The Bhattacharyya Parameter Process is a Supermartingale

From Section 21.3, $Z(W')+Z(W'')\le 2Z(W)$.

Let $Z_n$ be the Bhattacharyya Parameter for the $n$-th level. Then

$$ E[Z_{n+1}\mid B_1,\dots,B_n]=\frac{1}{2}\,Z(W')+\frac{1}{2}\,Z(W'')\le \frac12 \cdot 2 Z(W)=\frac{1}{2}\cdot 2\,Z_n=Z_n. $$

By the same random-path argument, $Z_n$ is a nonnegative supermartingale w.r.t. $(B_1,B_2,\dots)$.

Convergence and Polarization

By the martingale convergence theorem (Section 21.4): $I_n\in[0,1]$ is a bounded martingale and $Z_n\in[0,1]$ is a nonneg supermartingale, so both converge a.s., denoted as $I_n\to I_\infty$ and $Z_n\to Z_\infty$.

At each step, with probability $\frac12$ the process takes the $W''$ branch where $Z_{n+1}=Z_n^2$.

If $Z_\infty\in(0,1)$, then $Z_\infty^2\neq Z_\infty$, so with probability $\frac12$ the next step jumps to $Z_\infty^2\lt Z_\infty$, contradicting convergence. The only fixed points of $z\mapsto z^2$ in $[0,1]$ are $z=0$ and $z=1$, so $Z_\infty\in\{0,1\}$.

As a capacity, $I_\infty \in [0, 1]$ since the input alphabet has 2 symbols and $\log 2 = 1$.
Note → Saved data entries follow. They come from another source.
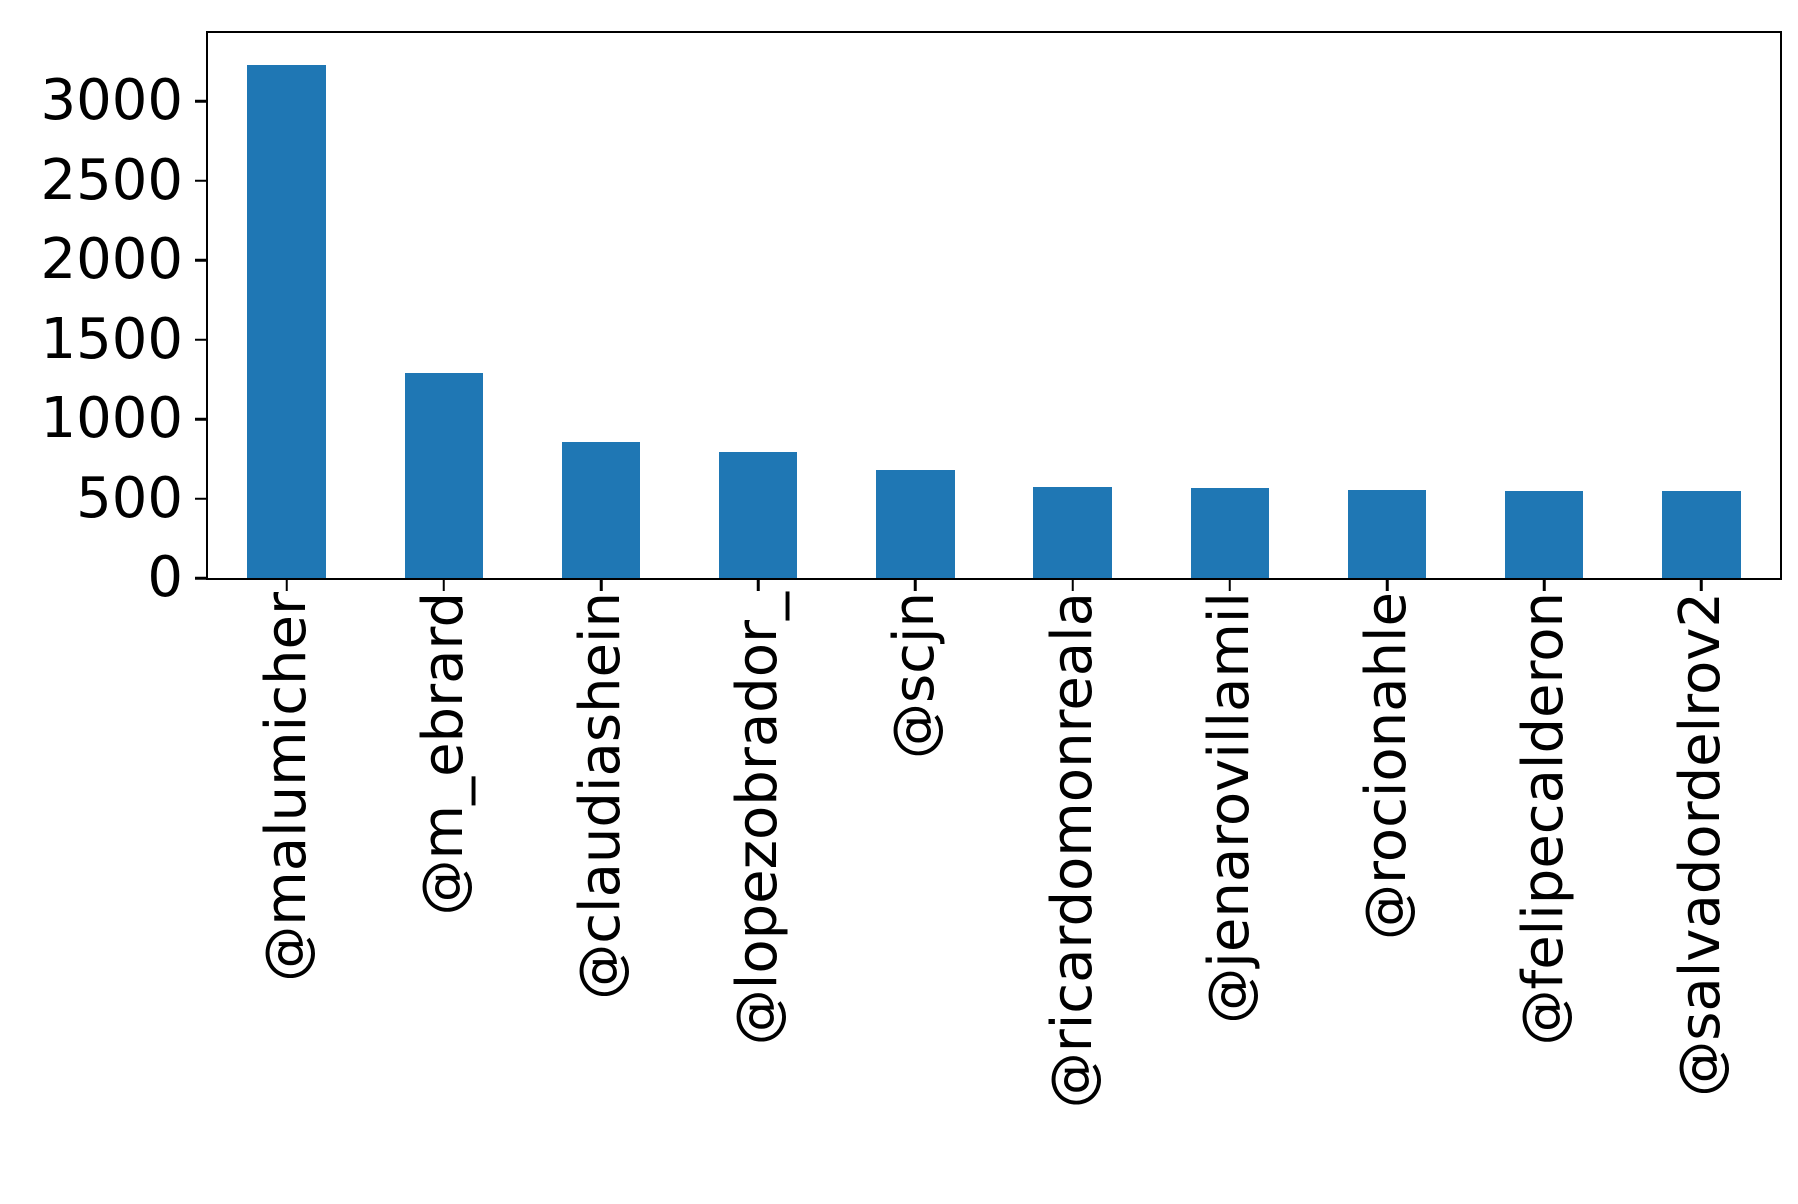  What do you see at coordinates (758, 515) in the screenshot?
I see `bar-@lopezobrador_` at bounding box center [758, 515].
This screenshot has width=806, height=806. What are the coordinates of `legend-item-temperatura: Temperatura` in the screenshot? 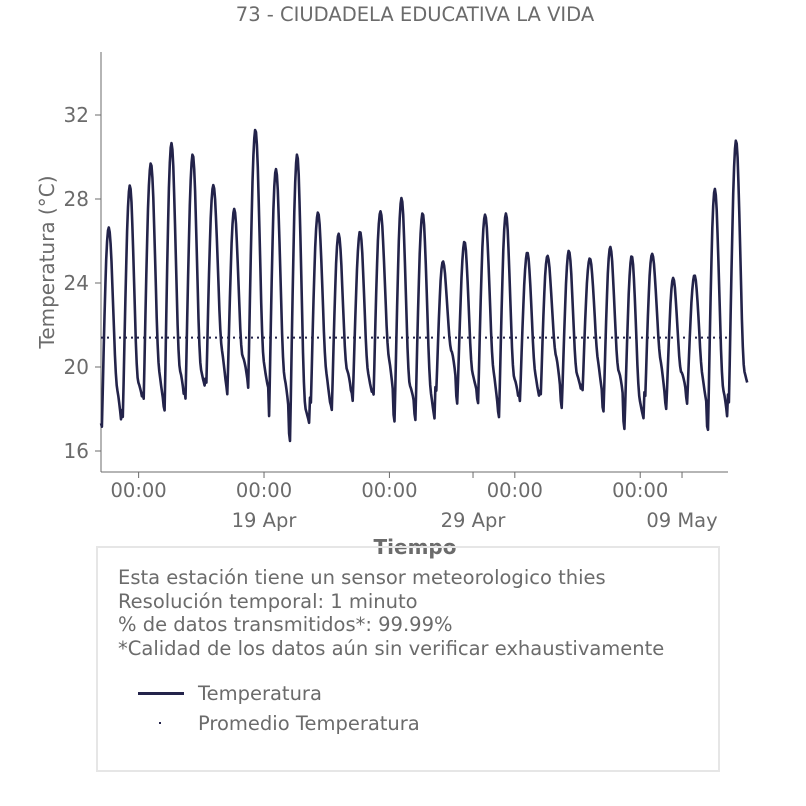 It's located at (279, 693).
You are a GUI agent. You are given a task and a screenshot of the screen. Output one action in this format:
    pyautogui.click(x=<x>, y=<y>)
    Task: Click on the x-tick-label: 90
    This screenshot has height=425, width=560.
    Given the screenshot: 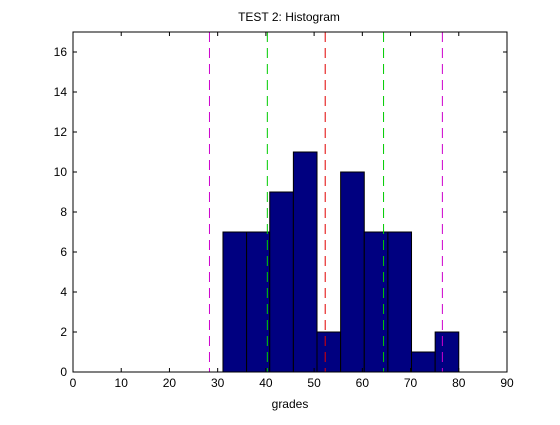 What is the action you would take?
    pyautogui.click(x=507, y=383)
    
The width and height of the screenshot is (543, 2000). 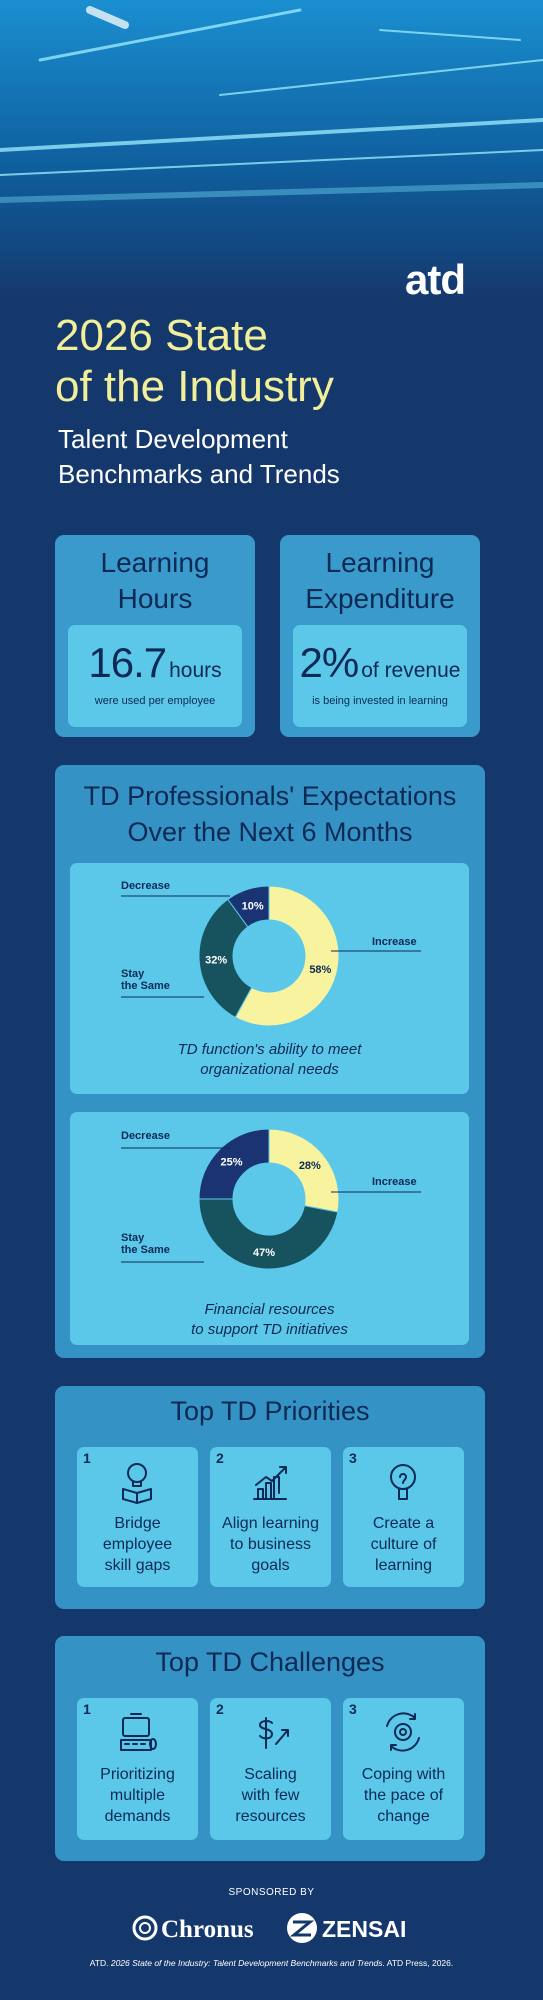 What do you see at coordinates (194, 361) in the screenshot?
I see `title: 2026 State of the Industry` at bounding box center [194, 361].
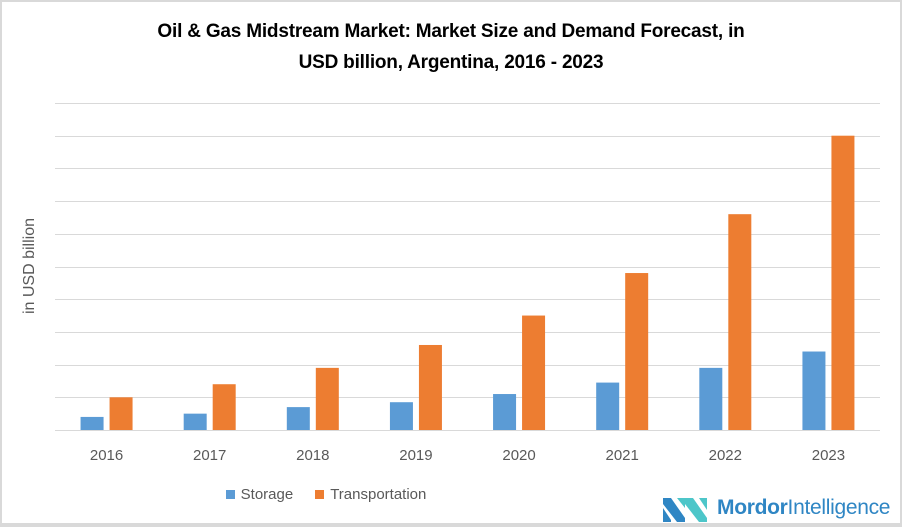 Image resolution: width=902 pixels, height=527 pixels. What do you see at coordinates (828, 456) in the screenshot?
I see `x-tick-label: 2023` at bounding box center [828, 456].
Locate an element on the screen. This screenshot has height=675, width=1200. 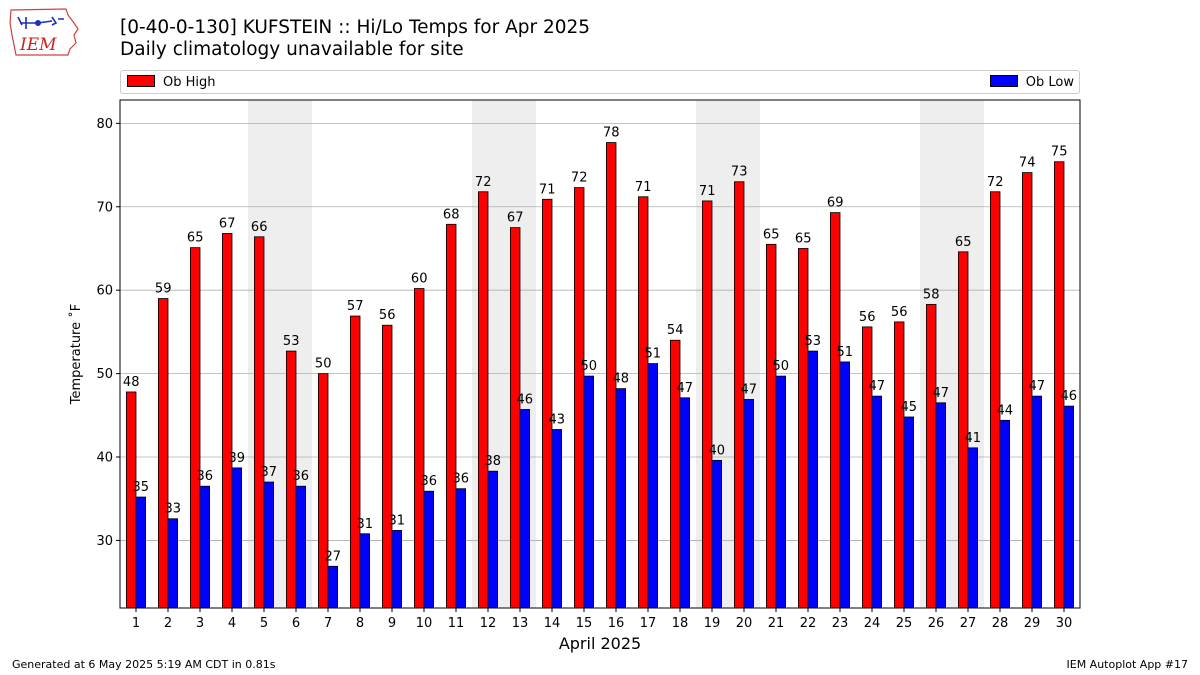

Combined with the $Z$-$I$ bounds for BISO channels (Section 21.2):

$$ \log \frac{2}{1+Z(W)} \le I(W) \le \sqrt{1-Z(W)^2}, $$

$Z_\infty=0$ forces $I_\infty\ge\log 2=1$, hence $I_\infty=1$; $Z_\infty=1$ forces $I_\infty\le 0$, hence $I_\infty=0$. Therefore as $N\to\infty$, for the sub-channels $W_N^{(1)},\dots,W_N^{(N)}$:

$$ Z(W_N^{(i)})\to 0\text{ or }1,\qquad I(W_N^{(i)})\to 1\text{ or }0, $$

almost surely. Each sub-channel becomes either perfectly reliable or completely useless. The average capacity is preserved:

$$ \frac{1}{N}\sum_{i=1}^N I(W_N^{(i)})=I(W). $$

Choosing the Good Sub-channels

Asymptotically ($N\to\infty$): select sub-channels where $I(W_N^{(i)})\to 1$ (equivalently $Z(W_N^{(i)})\to 0$). The fraction of such channels approaches $I(W)$.
Finite $N$: a practical heuristic is to pick sub-channels with $Z\lt 0.5$, yielding roughly $N\cdot I(W)$ good sub-channels.
The remaining (bad) sub-channels are frozen to a fixed known value (e.g., $0$); no information is transmitted through them.